Criminal justice in the Soviet occupation zone and German Democratic Republic (1945-1956)
The Soviet secret police used the building as a transit jail and pretrial confinement facility. Soviet military tribunals convened at this site and in several buildings on Bautzner Strasse in Dresden, which the Soviet intelligence service also used as a courthouse and jail. In expedited proceedings based on extorted confessions, the tribunals sentenced inmates to long prison terms, years of incarceration in camps or death by firing squad. Many of the prisoners were never sentenced at all. They were simply deported to the Soviet Union or sent to one of the Soviet special camps in the Soviet occupation zone, often Bautzen or Mühlberg.
Beginning in 1946, the German judicial authorities at the Dresden Regional Court (which in 1952 became Dresden District Court) tried persons who had been involved in National Socialist killings for 'crimes against humanity'. Proceedings warranting special mention include the trial of senior staff members of the Sonnenstein sanatorium in Pirna, who were charged with thousands of medical murders. Judges and prosecutors of the Dresden State Supreme Court, members of the SA and guards of the Hohnstein 'protective custody camp' were also put on trial.
With the increasing Stalinisation of the legal system, less emphasis was placed on the criminal prosecution of National Socialist crimes, which until then had been conducted more or less in accordance with the rule of law.

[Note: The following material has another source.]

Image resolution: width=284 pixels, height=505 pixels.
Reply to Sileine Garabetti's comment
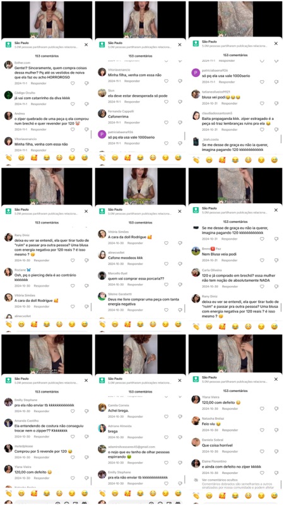132,310
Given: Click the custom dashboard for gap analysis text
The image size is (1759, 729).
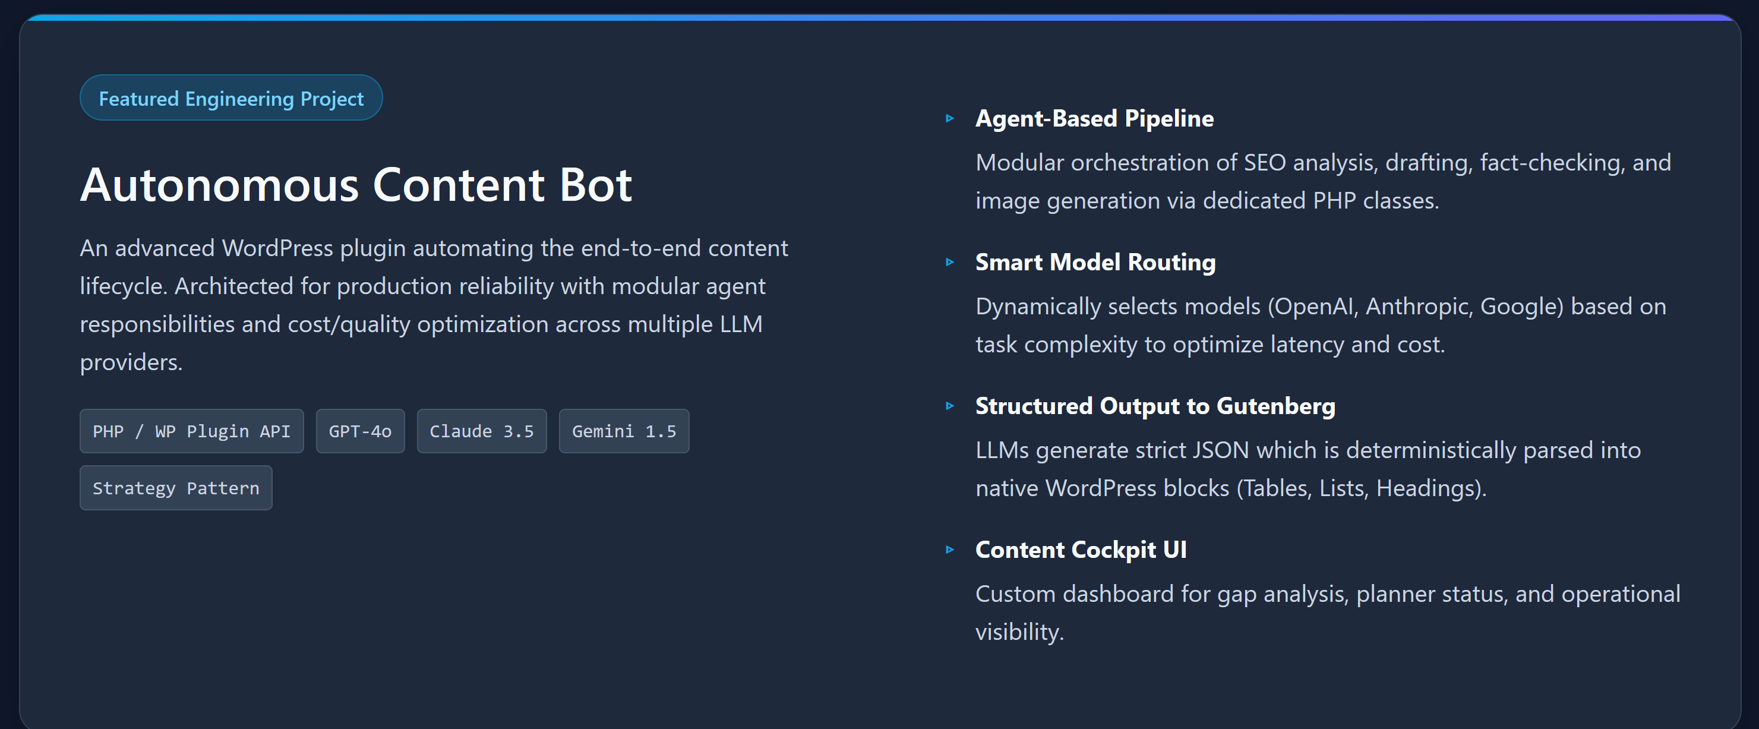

Priority was now given to prosecuting critics and opponents of the socialist transformation, reducing the judiciary once again to an instrument for the preservation of state power.
Until the states were dissolved in the summer of 1952, only death sentences handed down by Saxon courts were carried out in Dresden. After that, Münchner Platz served as the central execution site for the entire East German judiciary until late 1956. With Stalinism and the Cold War at their height, more death sentences were handed down than at any other time in the history of the German Democratic Republic.